Getting advice about dating apps from people who met their soulmates before dating apps.

Gone are the days of meeting your significant other at the bar, a party, through mutual friends, in college, or even at work. It’s all about dating apps now. Dating apps are an entirely different playing field than when your pals linked up, with new rules, regulations, and red flags to keep in mind as you swipe. It’s honestly a new game altogether.

So when your well-intentioned (but extremely uninformed) coupled-up friends try and give you advice about how to navigate Hinge, you can’t help but feel irritated since they never had to use dating apps themselves and the words of encouragement or direction feel patronizing at best and out-of-touch at worst. It honestly makes you feel more alienated from them than you already do.

Hearing “Aw, you’ll find someone, don’t worry!” even though you weren’t worried until they said to not worry. 

You understand that everyone’s timeline is different when it comes to love. While there are definitely times you wish you weren’t single, you don’t feel worried because you’d rather be alone than settle with the wrong person just to say you have someone.

But that’s apparently not how many others feel about your situation. You’ve heard more times than you can count about how you “shouldn’t worry” because you’ll “find someone one day!” And if you’re being honest, you never worry until someone says something along those lines. Then it sticks in your head for weeks as you feel simultaneously judged and pitied. It hurts.

People are less interested in your very legit accomplishments than they are in your relationship status. 

For example, when you’re out with your coupled-up friends’ other coupled-up friends, they tend to breeze over professional and personal accomplishments in favor of discussing your relationship status, offering various (and unsolicited) theories about why you might be single.

“It’ll happen when you least expect it.”

Kindly fuck off!!!!!!

The fact you now need at least three months in advance to plan a Saturday morning brunch with your friends. 

And creating four to six different group chats as pals eventually drop out one by one in their ability to participate.
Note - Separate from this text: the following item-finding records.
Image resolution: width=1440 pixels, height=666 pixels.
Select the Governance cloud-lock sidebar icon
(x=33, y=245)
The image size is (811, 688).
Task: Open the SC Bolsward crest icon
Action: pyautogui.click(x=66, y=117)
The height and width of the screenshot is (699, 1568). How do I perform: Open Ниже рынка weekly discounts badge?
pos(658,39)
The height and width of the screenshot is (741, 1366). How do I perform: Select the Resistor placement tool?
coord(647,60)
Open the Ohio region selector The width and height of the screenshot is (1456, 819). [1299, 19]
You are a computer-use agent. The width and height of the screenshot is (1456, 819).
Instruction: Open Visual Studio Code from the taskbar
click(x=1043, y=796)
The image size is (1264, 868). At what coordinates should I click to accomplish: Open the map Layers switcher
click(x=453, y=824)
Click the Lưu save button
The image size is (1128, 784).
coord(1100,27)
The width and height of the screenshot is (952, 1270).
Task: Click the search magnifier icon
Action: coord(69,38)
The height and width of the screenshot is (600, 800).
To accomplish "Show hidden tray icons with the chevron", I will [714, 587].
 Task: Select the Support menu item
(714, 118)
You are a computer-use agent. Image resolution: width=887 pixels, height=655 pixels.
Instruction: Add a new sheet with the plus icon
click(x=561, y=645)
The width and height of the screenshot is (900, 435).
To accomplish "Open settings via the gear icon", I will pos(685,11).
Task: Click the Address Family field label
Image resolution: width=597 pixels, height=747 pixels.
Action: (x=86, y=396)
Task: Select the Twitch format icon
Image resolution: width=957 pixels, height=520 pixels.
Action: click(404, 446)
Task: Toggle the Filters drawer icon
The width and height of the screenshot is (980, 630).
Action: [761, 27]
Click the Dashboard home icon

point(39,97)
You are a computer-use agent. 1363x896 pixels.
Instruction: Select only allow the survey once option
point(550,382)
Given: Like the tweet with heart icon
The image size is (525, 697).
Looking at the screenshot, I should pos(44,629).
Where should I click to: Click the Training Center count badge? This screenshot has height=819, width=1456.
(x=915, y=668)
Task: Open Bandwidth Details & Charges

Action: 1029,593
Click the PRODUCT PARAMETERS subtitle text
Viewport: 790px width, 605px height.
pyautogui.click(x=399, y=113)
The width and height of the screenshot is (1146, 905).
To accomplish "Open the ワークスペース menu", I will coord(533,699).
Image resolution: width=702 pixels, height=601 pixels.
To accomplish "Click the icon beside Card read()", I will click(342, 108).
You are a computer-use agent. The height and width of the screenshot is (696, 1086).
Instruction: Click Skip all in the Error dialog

While you’re busy, too, it is harder to coordinate group plans since everyone got into serious relationships. Everyone has different priorities now, including you. It just sucks that those priorities no longer align in the same way they used to.

People trying to force you to give someone you’re not interested in a chance. 

This is probably the worst thing that comes with being the last single friend. Not only is it insulting and disrespectful as hell, but it also dismisses the wonderful, full life you’ve built outside of a significant other. Being single is not an indictment against your worth, how attractive you are, or your happiness. It is simply a state of being.

For whatever reason you haven’t met someone, you know the truth and that’s all that matters. This is your story and no one else’s. You’ve had the courage to not settle for what you don’t want and this should be celebrated, not questioned.